Warm delicious mystical filling on a toasted secular bun










Saturday, 11 June 2011

Another Surprise By the Lake

A few days ago, a dazzling early summer day, i decided to take my sweet old dog down to the lake. She is 15 now, and doesn't scamper over the rocks and sand like she used to when she was 9, when we first met. The bounce in her step has settled into a purposeful shuffle, and her deep brown eyes have long reflected blue. I was sober about a year and a half when I got her, and had been dogless since the death of my beloved beagle, Buttercup. So i was re-introduced to the concept of walks, which i had abandoned altogether in my petlessness. I would bring her tennis ball, and pack up a bowl and some spring water to share, and we'd saunter down to the lake, which was only a 5 minute walk from home.

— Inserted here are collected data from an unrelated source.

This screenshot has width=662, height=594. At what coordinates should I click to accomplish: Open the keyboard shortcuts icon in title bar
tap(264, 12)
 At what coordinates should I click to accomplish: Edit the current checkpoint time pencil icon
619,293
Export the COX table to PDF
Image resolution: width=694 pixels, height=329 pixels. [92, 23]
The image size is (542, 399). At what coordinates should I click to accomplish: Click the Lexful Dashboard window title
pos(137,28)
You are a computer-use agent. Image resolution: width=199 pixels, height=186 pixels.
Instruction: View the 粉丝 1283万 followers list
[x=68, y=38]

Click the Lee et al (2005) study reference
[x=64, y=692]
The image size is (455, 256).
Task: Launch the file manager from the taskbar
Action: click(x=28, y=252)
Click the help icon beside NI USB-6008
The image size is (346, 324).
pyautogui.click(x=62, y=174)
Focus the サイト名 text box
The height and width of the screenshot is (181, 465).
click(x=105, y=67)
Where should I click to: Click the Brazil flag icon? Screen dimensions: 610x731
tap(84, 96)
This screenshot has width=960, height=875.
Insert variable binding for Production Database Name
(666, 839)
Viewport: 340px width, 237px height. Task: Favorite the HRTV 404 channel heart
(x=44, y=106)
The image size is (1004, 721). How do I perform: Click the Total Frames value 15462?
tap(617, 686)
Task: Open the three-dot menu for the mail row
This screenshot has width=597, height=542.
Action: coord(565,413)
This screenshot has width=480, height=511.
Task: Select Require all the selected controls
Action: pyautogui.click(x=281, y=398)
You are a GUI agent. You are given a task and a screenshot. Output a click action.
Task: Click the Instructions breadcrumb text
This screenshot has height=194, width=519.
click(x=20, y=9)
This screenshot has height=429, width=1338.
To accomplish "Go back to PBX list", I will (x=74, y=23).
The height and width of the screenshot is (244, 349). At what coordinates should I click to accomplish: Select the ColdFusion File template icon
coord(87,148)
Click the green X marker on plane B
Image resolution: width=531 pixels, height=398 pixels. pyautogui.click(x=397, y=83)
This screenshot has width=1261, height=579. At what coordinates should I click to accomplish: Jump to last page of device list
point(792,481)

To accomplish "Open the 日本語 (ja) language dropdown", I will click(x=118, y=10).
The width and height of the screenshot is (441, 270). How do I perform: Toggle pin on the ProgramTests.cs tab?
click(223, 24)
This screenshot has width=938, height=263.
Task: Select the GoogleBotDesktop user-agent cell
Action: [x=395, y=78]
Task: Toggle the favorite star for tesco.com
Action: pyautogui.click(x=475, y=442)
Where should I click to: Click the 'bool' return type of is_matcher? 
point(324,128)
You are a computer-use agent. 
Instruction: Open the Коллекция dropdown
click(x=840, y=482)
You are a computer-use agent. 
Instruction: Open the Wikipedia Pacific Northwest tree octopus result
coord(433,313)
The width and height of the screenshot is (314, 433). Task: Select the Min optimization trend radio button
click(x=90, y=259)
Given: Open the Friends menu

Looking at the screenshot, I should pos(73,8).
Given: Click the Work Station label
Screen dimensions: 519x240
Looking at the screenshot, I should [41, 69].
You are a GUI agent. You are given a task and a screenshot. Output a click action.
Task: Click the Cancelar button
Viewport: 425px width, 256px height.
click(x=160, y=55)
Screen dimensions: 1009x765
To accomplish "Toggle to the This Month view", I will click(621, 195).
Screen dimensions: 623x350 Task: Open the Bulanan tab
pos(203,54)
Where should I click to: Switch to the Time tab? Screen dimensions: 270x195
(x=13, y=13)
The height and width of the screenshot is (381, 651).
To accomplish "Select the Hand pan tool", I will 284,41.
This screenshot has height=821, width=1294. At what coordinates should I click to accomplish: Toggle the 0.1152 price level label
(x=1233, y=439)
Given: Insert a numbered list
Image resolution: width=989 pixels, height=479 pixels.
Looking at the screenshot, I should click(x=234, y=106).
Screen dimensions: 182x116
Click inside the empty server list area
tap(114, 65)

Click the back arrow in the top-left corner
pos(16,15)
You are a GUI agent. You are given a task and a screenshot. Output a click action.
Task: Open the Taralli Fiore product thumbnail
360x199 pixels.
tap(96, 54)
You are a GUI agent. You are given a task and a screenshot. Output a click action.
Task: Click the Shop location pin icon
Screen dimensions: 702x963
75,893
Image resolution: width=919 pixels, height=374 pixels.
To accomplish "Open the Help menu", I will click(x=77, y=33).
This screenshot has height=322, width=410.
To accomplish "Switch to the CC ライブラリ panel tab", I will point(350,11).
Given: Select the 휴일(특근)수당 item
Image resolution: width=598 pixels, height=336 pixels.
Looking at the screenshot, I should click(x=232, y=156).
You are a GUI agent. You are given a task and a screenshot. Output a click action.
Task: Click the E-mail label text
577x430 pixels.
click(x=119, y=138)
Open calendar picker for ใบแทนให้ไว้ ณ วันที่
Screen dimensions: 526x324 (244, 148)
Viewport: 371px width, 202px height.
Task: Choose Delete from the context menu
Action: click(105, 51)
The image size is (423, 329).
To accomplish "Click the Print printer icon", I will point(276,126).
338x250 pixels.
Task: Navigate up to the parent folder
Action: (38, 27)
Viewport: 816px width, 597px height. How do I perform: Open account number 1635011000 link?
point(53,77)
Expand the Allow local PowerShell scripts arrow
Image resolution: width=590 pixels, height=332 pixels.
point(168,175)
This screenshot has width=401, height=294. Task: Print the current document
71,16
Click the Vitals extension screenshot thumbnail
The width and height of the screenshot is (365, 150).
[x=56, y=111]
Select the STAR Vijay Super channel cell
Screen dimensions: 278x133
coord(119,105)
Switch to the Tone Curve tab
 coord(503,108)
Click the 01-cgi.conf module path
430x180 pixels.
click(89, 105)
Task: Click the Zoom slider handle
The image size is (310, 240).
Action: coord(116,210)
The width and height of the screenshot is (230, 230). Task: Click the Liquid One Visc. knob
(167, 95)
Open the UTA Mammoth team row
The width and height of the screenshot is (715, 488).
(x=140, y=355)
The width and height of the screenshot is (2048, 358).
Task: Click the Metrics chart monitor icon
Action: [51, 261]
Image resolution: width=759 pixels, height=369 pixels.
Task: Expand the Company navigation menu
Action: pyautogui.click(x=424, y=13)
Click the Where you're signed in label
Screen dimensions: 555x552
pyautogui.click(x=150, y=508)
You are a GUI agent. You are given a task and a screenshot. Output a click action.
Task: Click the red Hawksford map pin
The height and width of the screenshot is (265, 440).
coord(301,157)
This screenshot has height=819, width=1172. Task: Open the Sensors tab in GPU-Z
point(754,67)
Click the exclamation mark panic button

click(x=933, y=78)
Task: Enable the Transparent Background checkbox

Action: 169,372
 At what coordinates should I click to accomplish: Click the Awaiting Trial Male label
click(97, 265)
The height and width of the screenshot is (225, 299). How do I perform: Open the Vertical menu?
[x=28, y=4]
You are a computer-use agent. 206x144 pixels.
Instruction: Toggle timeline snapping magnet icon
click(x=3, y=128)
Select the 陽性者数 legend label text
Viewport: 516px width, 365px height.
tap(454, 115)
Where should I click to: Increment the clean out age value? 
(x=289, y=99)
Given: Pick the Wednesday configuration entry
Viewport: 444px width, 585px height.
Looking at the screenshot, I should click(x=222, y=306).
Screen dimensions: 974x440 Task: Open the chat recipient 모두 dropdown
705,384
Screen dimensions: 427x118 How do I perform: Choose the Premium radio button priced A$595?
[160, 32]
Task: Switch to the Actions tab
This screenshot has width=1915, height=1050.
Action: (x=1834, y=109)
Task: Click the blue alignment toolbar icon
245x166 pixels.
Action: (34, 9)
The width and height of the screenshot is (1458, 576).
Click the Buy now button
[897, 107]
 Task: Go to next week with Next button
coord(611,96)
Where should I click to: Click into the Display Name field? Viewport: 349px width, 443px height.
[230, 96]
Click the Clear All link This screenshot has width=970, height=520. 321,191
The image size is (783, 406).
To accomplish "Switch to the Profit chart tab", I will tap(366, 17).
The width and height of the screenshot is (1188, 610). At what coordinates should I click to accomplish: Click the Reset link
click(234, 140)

The luxuriously abundant beauty of the lake always drew me into a deep contemplation of Who created it all. The walk became sort of a meditation, and was always magically restful. It brought me inexorably closer to God, even one afternoon producing a most startling revelation, almost a memory, which i will (try to) describe in a later post. Now I live further away and have to drive to the lake. Consequently i don't go as often , but the restorative nature of time by the water has never diminished. I always feel much better after being there.

So on the aforementioned dazzling early summer day, we slowly made our way to the water's edge, andi parked my butt on a log, unhooking the leash. My dog stood half in the water, half on the sand, and just looked at me, smiling that panty smile. In the old days she would wander around investigating whatever pressing and impenetrable matters dogs tend to investigate at the lakeside. But now...now she just watched me, and i wondered, is she getting too old for this? Would she rather be at home, snoozing on the couch like others enjoying retirement? I really  wanted her to enjoy her walk. Had this become too much for her? And then i realized.

All this time, i thought that i had been looking after my dog. I thought those sunny afternoons of gently thrown tennis balls and wet feet were for her. Dogs need walks. Humans take them. It's part of the responsibility of having a pet. But on that afternoon i came to understand that she was the one who led me here, to this beautiful, peaceful, God-soaked place. I might never have found it on my own. I thought it was all for her benefit, but under the unassuming cover of tennis ball throwing, the reverse was actually true.

Then it occured to me that when people talk about service to others being a pathway to God, maybe it's not always such a mysterious process. Maybe it's just as obvious and direct as this. And as my dog stood in the water, looking at me, it seemed for all the world like she was just patiently waiting for this penny to finally drop. Not for the first time, i looked at her in amazement. One doesn't expect to have a moment of spiritual revelation from someone who likes to sniff and occasionally eat garbage. But it happens.